──────── STORED DATA ────────

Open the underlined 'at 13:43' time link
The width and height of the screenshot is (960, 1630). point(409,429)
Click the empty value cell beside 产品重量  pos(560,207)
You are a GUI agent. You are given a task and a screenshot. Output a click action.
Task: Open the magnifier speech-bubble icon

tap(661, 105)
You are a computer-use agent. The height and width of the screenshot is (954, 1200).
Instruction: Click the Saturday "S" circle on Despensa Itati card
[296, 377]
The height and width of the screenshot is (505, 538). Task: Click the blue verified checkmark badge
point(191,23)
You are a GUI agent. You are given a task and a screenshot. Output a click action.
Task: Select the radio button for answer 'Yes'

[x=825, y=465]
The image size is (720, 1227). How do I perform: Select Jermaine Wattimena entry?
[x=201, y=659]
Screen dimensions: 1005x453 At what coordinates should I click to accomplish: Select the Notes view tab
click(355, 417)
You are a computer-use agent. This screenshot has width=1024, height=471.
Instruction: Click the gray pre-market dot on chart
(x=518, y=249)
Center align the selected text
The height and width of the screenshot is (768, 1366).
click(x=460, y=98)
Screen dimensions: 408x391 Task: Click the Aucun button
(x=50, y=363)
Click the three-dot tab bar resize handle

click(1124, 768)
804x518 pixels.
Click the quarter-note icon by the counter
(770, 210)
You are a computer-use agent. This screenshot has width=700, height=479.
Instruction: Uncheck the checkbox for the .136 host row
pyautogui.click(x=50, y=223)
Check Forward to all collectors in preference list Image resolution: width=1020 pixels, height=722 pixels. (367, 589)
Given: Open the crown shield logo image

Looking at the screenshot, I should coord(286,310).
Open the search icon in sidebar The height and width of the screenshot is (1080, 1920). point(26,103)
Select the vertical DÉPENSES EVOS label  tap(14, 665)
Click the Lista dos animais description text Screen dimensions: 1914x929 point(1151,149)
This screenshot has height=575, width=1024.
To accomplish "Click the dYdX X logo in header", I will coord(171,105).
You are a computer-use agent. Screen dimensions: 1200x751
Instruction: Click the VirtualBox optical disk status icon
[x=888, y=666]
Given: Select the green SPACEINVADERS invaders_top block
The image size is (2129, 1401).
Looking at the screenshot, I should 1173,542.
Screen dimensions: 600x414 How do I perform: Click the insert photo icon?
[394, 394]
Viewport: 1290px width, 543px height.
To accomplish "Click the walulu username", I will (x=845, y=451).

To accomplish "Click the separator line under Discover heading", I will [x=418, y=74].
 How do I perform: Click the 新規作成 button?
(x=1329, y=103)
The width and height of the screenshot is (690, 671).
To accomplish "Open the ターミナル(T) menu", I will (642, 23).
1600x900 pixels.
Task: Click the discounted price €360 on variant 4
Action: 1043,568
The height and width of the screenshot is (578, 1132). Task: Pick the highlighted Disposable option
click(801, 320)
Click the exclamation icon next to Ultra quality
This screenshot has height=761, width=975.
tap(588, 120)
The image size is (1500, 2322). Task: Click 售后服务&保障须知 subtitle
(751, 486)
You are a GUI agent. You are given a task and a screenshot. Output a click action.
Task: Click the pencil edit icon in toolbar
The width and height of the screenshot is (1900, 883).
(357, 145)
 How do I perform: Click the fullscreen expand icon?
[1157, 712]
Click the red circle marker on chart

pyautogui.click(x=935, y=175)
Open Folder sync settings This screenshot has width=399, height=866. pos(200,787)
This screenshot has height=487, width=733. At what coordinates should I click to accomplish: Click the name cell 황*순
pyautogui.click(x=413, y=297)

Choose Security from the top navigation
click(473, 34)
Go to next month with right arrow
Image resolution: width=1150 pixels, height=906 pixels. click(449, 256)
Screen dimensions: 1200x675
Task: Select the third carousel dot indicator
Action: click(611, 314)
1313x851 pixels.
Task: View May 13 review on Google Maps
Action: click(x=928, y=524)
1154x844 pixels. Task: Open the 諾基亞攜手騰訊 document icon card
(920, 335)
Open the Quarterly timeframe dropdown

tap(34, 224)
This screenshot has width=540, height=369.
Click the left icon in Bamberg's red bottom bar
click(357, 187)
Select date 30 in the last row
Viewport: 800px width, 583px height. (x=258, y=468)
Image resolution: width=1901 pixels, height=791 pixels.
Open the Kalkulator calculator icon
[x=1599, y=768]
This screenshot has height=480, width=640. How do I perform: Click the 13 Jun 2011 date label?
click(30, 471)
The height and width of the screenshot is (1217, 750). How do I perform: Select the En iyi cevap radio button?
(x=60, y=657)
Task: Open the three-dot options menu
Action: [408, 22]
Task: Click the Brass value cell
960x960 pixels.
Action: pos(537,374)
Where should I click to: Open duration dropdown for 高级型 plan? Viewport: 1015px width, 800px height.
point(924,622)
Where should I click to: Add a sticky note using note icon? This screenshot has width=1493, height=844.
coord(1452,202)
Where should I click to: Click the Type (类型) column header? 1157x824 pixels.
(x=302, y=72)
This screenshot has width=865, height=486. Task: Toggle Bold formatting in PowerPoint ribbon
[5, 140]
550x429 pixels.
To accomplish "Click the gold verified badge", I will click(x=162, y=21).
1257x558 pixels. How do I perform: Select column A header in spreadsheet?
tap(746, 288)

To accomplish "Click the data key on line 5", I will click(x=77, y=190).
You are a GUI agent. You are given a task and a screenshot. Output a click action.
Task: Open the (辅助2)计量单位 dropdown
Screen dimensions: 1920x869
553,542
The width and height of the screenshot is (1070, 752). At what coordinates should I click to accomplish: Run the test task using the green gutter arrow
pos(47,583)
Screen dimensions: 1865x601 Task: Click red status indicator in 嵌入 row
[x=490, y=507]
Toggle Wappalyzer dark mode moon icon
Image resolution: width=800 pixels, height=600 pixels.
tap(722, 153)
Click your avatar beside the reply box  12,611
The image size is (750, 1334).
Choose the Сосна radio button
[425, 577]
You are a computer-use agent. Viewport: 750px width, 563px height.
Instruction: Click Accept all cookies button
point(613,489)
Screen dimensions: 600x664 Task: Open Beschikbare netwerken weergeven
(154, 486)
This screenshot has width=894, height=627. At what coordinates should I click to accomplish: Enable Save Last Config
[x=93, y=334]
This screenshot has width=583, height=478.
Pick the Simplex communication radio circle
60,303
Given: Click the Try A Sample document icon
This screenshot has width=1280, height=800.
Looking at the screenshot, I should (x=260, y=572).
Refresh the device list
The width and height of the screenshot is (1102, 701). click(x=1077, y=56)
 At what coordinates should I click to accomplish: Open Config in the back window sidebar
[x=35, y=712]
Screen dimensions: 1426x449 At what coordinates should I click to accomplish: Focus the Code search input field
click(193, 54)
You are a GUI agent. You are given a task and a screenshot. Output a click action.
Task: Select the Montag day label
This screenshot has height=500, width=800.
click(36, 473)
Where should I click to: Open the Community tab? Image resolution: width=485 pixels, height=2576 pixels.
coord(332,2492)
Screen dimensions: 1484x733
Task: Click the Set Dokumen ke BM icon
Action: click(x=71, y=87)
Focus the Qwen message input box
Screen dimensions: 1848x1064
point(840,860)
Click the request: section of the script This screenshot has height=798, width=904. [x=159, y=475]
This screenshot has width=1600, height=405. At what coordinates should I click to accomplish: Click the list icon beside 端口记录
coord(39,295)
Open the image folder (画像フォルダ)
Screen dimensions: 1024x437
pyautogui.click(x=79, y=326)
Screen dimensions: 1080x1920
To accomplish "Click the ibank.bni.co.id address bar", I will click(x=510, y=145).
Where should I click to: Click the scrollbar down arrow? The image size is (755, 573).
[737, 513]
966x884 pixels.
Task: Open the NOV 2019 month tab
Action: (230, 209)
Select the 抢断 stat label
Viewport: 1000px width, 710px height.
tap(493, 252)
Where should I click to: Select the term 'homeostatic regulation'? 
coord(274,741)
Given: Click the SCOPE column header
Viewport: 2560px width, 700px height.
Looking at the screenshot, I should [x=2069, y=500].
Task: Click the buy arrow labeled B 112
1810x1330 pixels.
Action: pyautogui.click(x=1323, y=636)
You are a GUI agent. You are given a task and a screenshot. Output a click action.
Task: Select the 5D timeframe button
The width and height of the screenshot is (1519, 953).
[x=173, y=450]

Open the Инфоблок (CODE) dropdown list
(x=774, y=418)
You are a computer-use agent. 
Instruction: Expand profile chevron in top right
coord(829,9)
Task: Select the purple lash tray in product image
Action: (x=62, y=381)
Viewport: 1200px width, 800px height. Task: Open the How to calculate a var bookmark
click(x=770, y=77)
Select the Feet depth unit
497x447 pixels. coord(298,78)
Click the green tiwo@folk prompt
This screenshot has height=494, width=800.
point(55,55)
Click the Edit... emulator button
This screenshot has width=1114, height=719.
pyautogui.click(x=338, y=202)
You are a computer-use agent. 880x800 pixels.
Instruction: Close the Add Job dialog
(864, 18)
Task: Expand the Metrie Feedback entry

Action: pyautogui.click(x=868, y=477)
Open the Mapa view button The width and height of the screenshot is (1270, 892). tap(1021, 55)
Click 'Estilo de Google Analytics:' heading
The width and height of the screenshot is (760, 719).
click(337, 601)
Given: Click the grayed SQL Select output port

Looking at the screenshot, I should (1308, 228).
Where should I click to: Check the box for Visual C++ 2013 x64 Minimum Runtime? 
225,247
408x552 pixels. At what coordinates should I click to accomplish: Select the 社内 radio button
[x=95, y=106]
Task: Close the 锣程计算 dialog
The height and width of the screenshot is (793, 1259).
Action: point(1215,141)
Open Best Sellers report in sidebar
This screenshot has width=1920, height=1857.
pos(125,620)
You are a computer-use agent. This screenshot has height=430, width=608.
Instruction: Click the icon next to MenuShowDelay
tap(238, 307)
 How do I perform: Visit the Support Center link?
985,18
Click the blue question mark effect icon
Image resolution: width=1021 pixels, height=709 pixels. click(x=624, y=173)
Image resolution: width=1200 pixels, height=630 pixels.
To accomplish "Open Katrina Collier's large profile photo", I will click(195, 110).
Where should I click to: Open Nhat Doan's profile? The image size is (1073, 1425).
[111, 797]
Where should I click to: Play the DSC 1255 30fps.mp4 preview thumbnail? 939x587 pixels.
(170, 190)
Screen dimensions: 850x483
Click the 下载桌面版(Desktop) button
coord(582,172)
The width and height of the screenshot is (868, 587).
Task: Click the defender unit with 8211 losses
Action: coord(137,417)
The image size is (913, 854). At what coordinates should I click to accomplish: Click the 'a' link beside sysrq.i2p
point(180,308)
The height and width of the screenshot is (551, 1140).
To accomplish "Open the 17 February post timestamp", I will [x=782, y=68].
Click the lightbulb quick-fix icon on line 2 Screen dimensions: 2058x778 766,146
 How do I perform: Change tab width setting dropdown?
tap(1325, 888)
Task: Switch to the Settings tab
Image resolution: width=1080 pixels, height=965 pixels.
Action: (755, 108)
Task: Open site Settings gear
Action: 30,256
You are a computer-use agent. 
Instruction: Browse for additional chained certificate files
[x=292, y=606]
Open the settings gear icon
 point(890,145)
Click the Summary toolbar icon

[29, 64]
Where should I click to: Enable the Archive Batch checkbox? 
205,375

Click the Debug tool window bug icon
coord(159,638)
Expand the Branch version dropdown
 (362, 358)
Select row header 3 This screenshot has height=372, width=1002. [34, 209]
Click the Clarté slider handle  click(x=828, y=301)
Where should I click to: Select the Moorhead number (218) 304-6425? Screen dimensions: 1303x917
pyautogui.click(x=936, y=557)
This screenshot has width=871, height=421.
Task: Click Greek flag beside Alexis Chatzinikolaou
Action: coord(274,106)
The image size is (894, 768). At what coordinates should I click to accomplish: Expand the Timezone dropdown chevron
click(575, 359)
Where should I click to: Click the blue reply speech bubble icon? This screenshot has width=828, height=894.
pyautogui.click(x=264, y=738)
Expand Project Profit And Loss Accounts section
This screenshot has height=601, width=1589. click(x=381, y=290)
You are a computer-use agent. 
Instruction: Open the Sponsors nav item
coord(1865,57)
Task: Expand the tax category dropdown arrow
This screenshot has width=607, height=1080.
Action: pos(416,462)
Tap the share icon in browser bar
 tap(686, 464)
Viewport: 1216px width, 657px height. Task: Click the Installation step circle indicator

────────

> **WORK ORDER**:
Both end lines included, restate word for word the lines above from the line with "Task: Switch to the Settings tab" to the line with "Select row header", and nothing else.

> **COMPLETED EXERCISE**:
Task: Switch to the Settings tab
Image resolution: width=1080 pixels, height=965 pixels.
Action: (755, 108)
Task: Open site Settings gear
Action: 30,256
You are a computer-use agent. 
Instruction: Browse for additional chained certificate files
[x=292, y=606]
Open the settings gear icon
 point(890,145)
Click the Summary toolbar icon

[29, 64]
Where should I click to: Enable the Archive Batch checkbox? 
205,375

Click the Debug tool window bug icon
coord(159,638)
Expand the Branch version dropdown
 (362, 358)
Select row header 3 This screenshot has height=372, width=1002. [34, 209]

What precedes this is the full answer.